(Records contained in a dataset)
*** Block opens ***
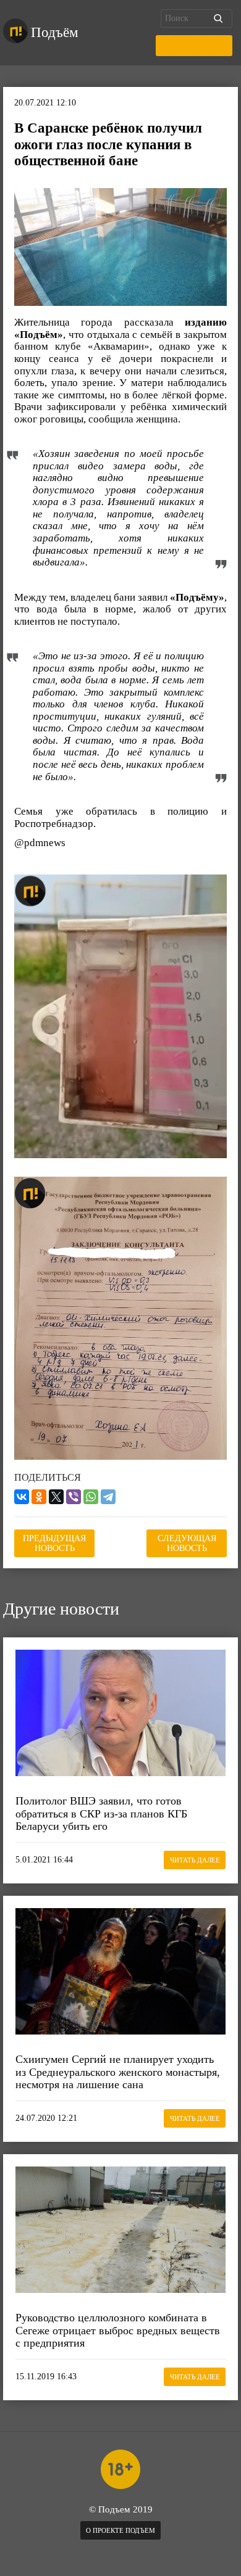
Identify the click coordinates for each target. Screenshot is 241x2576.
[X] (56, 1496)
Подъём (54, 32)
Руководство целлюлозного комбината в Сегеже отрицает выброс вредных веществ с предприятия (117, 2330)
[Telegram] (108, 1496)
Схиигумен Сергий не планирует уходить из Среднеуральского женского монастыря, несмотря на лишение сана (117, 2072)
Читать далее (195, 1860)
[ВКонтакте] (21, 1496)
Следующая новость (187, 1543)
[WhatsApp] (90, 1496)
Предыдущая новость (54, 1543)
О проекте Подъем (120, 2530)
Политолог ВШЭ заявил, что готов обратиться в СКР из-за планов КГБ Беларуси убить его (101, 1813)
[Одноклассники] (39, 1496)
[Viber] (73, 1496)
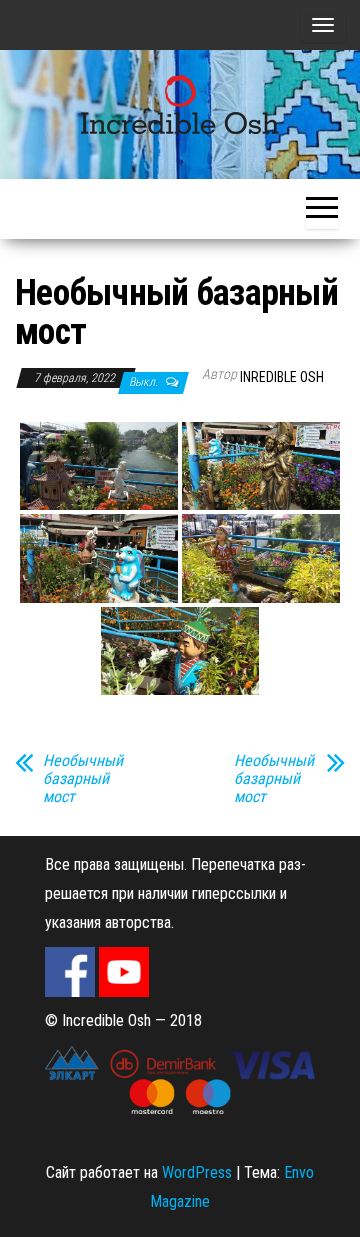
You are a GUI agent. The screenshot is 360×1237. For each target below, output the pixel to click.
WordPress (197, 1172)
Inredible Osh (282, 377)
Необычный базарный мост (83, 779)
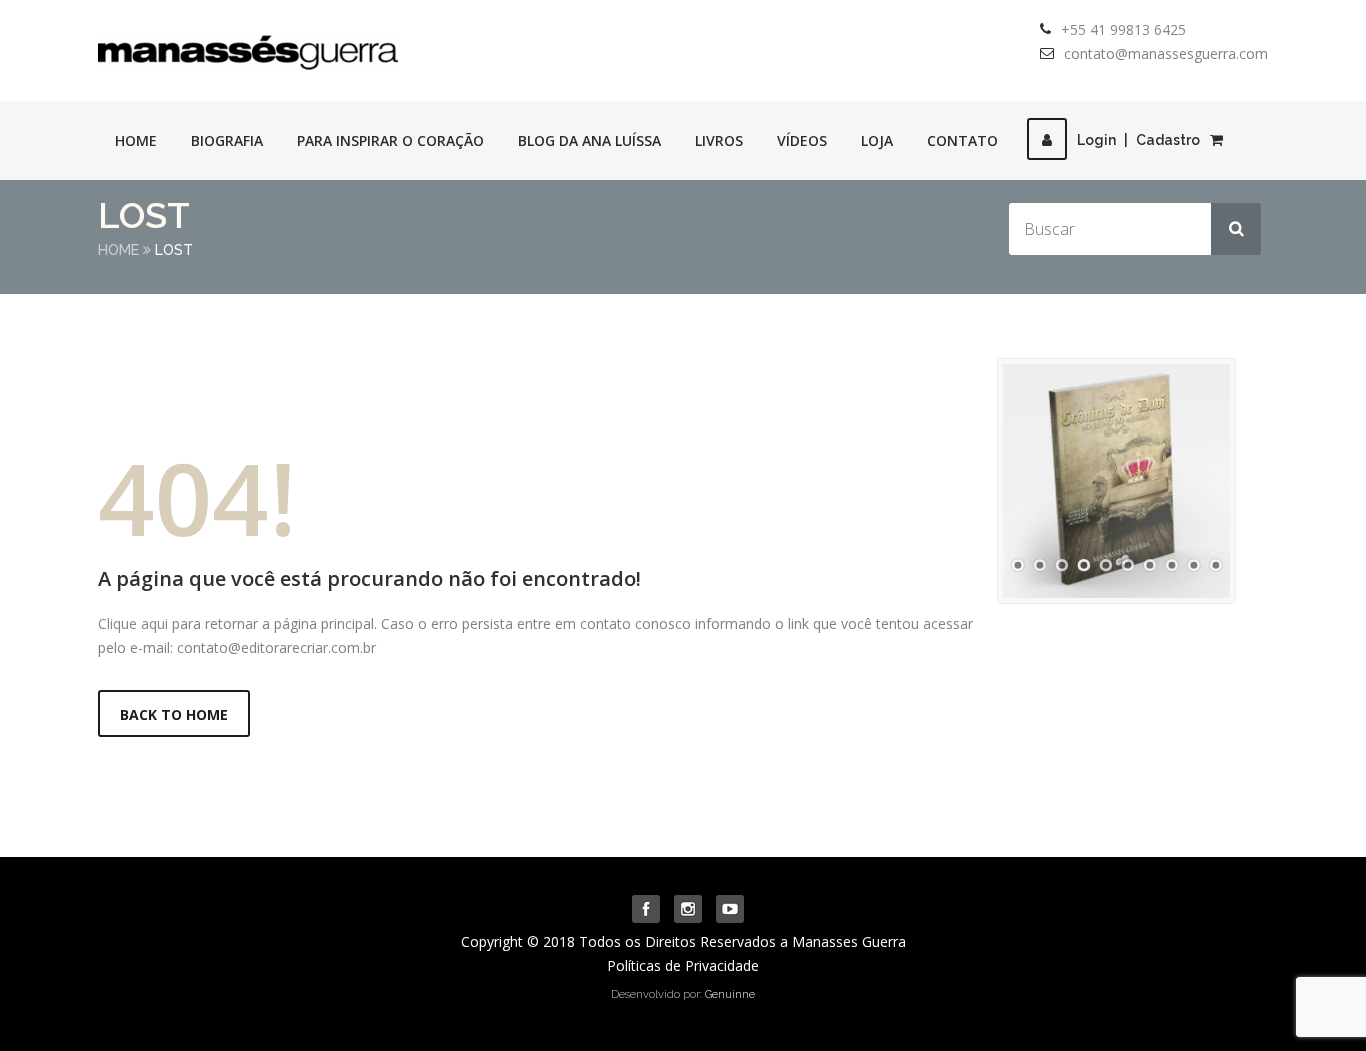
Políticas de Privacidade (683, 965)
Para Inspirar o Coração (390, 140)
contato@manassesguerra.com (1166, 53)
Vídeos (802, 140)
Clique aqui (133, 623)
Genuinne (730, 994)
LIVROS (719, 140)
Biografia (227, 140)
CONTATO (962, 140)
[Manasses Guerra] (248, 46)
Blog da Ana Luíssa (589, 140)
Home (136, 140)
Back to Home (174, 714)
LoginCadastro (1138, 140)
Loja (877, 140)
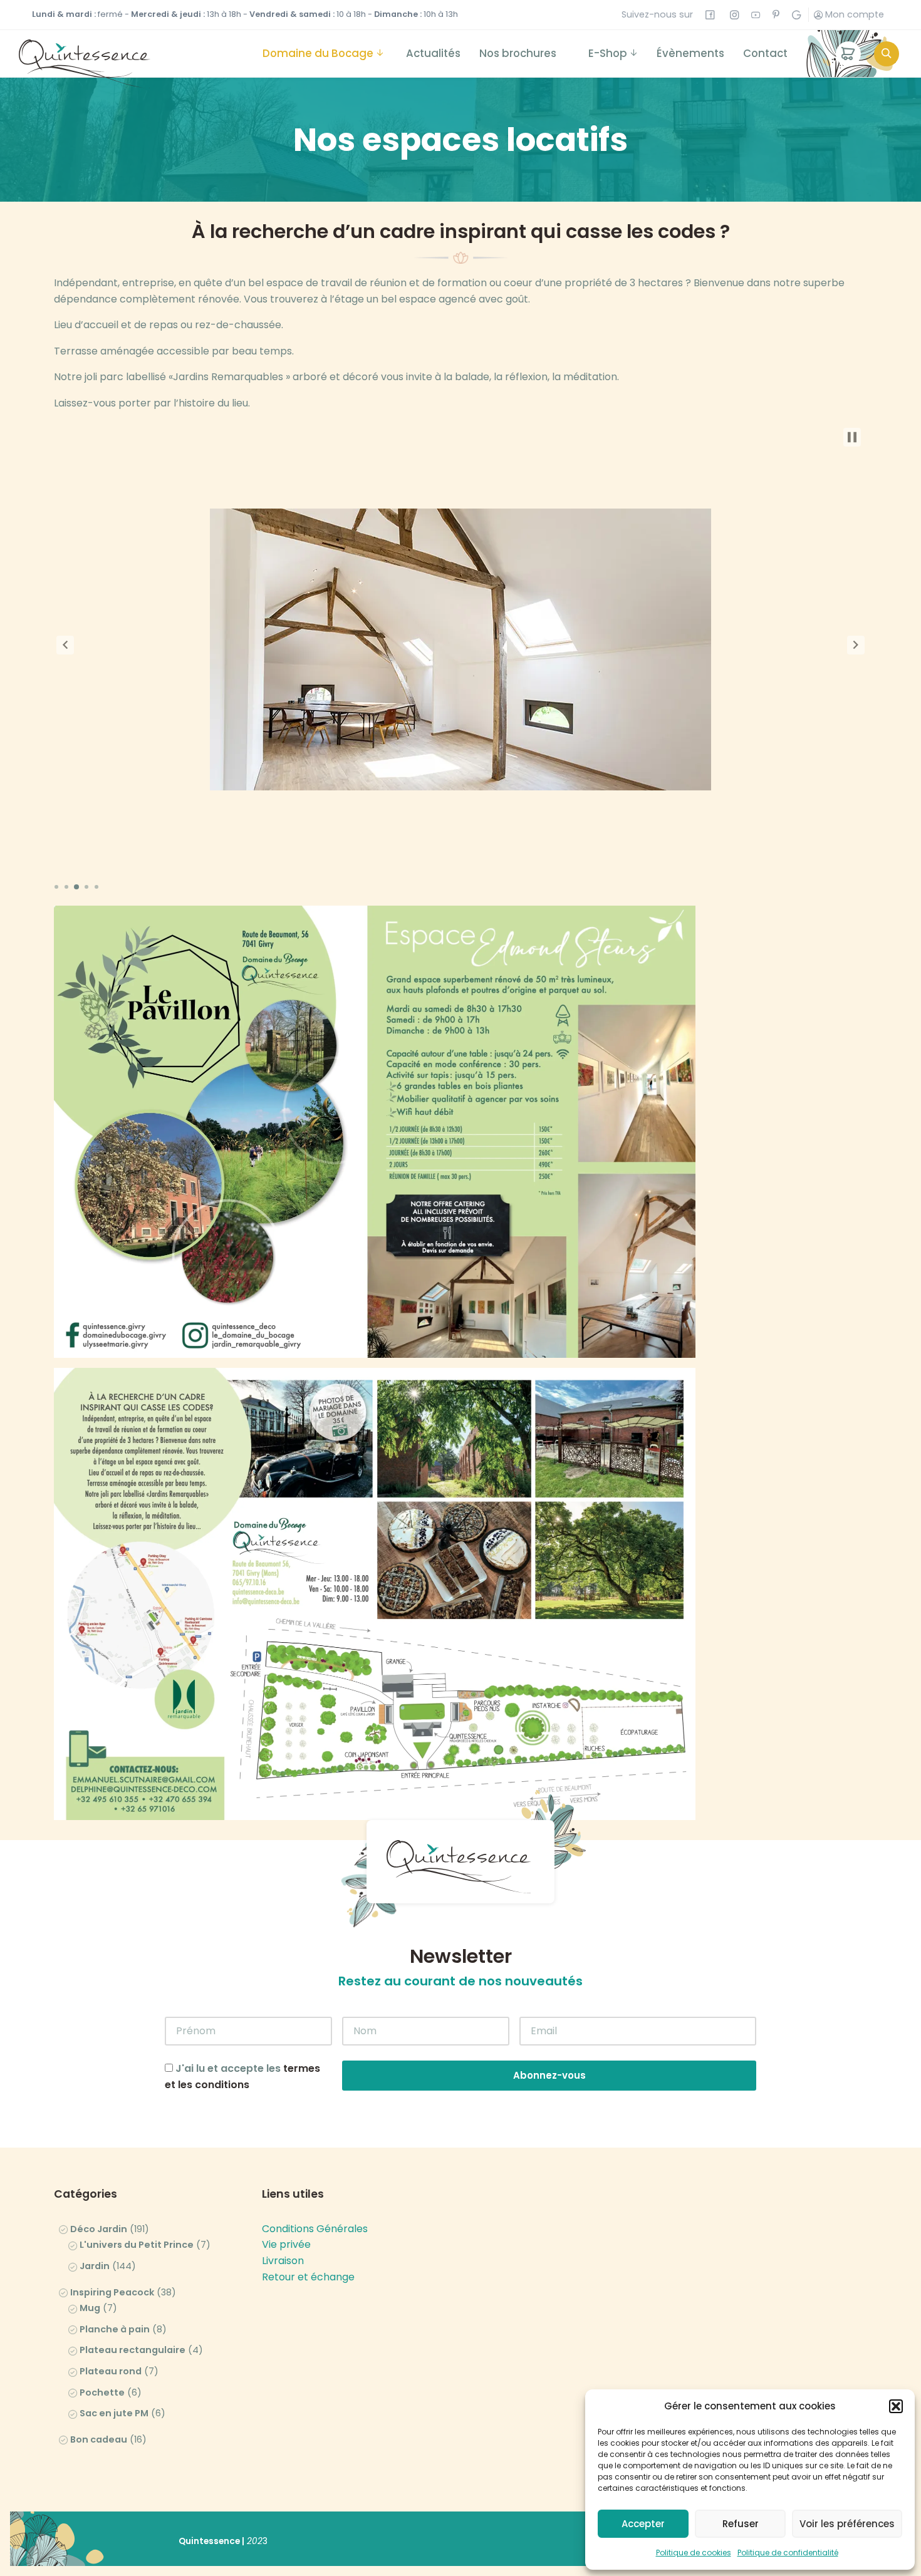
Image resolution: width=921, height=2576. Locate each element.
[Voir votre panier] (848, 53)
*** Block closes ***
*** Block opens ***
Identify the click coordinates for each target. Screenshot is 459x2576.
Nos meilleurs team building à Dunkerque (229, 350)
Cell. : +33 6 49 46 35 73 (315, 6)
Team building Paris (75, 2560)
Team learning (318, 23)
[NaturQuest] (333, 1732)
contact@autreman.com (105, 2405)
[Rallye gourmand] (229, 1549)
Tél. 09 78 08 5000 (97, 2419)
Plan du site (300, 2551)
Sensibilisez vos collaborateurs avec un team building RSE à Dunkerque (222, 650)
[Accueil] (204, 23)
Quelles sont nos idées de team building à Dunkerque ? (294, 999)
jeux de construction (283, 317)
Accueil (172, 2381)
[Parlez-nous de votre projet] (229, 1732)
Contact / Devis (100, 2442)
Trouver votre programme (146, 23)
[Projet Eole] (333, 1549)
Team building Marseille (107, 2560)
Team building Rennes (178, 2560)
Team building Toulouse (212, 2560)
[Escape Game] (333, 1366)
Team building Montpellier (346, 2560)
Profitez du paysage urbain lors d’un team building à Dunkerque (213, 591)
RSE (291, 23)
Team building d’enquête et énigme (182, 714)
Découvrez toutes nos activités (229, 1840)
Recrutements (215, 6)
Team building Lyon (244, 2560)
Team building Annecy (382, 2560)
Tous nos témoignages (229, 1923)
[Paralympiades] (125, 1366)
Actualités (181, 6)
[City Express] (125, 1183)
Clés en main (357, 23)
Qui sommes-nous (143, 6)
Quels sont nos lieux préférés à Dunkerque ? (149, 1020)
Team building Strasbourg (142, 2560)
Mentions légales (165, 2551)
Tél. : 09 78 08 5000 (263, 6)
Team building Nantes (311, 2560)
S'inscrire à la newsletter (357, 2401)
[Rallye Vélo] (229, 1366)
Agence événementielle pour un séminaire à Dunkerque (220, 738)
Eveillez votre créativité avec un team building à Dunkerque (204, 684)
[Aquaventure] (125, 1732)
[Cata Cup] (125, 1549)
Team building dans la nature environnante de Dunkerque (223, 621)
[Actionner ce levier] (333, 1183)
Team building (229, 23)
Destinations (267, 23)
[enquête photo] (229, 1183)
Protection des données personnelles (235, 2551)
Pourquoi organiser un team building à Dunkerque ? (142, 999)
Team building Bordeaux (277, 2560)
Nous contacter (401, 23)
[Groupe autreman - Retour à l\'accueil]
*** Block closes ***
Among the entries above, find the line with "Biografia (227, 140)" and repeat exactly from there through the line with "[Voir votre panier] (848, 53)", leaving out the pictures.

Biografia (227, 140)
CONTATO (962, 140)
[Manasses Guerra] (248, 46)
Blog da Ana Luíssa (589, 140)
Home (136, 140)
Back to Home (174, 714)
LoginCadastro (1138, 140)
Loja (877, 140)
Image resolution: width=921, height=2576. Locate each element.
[Voir votre panier] (848, 53)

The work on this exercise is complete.